Today, Senator Bernie Sanders will introduce legislation to expand Medicare into a universal health insurance program. With the backing of at least 15 Democratic senators, the proposal has a record level of support.
Sanders’s bill, the Medicare for All Act of 2017, would create a public system covering
everything from emergency surgery to prescription drugs, from mental health to eye care, with no co-payments. Doctors would be reimbursed by the government, and providers would sign yearly participation agreements with Medicare to remain with the system. In an arrangement similar to Australia’s, private insurers would continue to exist—albeit with fewer customers—to pay for elective treatments such as plastic surgery.
Sanders’s proposal would be paid for by raising taxes, with the size of the tax increase to be determined in a separate bill. Sanders suggested that Americans would be happy to pay higher taxes if it meant the end of wrangling with health-care companies. “I think the American people are sick and tired of filling out forms,” Sanders said. “Your income went up—you can’t get this. Your income went down—you can’t get that. You’ve got to argue with insurance companies about what you thought you were getting. Doctors are spending an enormous amount of time arguing with insurers.”

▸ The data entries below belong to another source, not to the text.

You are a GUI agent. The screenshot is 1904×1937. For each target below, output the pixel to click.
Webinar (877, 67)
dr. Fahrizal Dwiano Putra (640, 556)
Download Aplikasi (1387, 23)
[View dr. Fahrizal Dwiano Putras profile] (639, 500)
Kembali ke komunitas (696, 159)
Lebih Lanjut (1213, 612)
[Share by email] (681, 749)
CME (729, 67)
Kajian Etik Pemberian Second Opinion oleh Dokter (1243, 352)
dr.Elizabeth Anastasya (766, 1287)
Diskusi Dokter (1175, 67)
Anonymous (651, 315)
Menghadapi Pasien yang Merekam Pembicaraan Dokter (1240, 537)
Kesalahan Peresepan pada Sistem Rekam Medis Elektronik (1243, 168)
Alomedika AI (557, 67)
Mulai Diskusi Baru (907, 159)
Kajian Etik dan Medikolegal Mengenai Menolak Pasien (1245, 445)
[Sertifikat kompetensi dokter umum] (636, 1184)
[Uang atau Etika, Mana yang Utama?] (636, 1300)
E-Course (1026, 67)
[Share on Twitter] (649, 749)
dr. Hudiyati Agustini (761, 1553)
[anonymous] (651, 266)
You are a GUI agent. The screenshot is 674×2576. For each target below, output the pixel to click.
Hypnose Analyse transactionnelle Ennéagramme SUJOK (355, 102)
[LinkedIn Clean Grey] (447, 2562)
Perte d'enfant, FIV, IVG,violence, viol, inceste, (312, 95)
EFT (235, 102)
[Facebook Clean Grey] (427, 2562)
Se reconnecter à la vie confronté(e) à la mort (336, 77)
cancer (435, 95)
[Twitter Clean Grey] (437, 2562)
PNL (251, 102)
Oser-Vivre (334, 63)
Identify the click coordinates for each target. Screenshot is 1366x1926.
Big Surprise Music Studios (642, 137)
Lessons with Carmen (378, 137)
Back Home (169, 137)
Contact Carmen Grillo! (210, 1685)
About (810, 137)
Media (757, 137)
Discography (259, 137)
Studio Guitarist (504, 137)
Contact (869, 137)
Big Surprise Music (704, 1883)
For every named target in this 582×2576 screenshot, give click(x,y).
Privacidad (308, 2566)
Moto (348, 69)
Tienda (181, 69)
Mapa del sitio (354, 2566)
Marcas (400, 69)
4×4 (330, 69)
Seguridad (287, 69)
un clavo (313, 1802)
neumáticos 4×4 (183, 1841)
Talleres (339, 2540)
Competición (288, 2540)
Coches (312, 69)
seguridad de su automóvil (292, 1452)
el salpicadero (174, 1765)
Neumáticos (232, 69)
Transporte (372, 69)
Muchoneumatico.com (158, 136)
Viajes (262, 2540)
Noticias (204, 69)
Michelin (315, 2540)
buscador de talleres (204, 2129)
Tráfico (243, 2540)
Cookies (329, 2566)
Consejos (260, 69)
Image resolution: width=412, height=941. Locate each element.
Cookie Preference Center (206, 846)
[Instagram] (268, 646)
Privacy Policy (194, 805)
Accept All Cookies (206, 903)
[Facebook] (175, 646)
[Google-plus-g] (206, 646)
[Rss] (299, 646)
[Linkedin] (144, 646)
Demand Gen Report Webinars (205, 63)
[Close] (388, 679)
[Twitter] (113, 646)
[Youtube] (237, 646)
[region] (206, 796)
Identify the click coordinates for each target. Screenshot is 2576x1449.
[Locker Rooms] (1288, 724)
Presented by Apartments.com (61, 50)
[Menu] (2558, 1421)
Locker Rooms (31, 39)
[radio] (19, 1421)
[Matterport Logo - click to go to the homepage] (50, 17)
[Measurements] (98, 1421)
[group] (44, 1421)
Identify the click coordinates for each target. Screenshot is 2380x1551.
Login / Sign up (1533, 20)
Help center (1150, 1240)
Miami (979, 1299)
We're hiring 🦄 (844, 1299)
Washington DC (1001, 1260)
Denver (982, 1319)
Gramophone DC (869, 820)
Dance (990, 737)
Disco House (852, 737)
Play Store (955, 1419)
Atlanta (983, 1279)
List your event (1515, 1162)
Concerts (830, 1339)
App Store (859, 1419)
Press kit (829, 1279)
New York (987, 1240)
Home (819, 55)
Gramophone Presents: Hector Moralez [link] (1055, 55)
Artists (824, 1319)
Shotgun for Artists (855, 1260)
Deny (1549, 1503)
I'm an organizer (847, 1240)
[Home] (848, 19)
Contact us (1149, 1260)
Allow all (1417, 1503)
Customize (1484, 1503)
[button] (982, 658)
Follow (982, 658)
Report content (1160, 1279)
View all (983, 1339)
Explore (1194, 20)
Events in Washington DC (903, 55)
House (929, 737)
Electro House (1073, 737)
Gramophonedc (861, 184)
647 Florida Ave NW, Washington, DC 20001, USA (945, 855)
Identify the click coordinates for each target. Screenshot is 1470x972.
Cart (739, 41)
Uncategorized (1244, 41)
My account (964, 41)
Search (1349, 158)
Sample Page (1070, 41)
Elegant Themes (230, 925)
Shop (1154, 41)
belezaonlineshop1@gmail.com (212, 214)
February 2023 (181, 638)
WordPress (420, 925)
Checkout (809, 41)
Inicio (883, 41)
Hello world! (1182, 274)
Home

Sanders’s proposal has no chance of passing in a Republican-run Congress, and Republicans have been quick to attack it. On Tuesday, Sen. John Barrasso (R-Wyo.), a medical doctor, cited the failure of a similar plan in Sanders’s home state of Vermont, crowing that Sanders’s bill had become “the litmus test for the liberal left.” House Minority Leader Nancy Pelosi rejected the “litmus test” characterization, cautioning that the Democratic party will not take a one-size-fits-all approach to health care reform. Sanders’s supporters, however, have contracted Pelosi, portraying the plan as popular and noting that57 percent of Americans support Medicare for All, according to Kaiser Health News.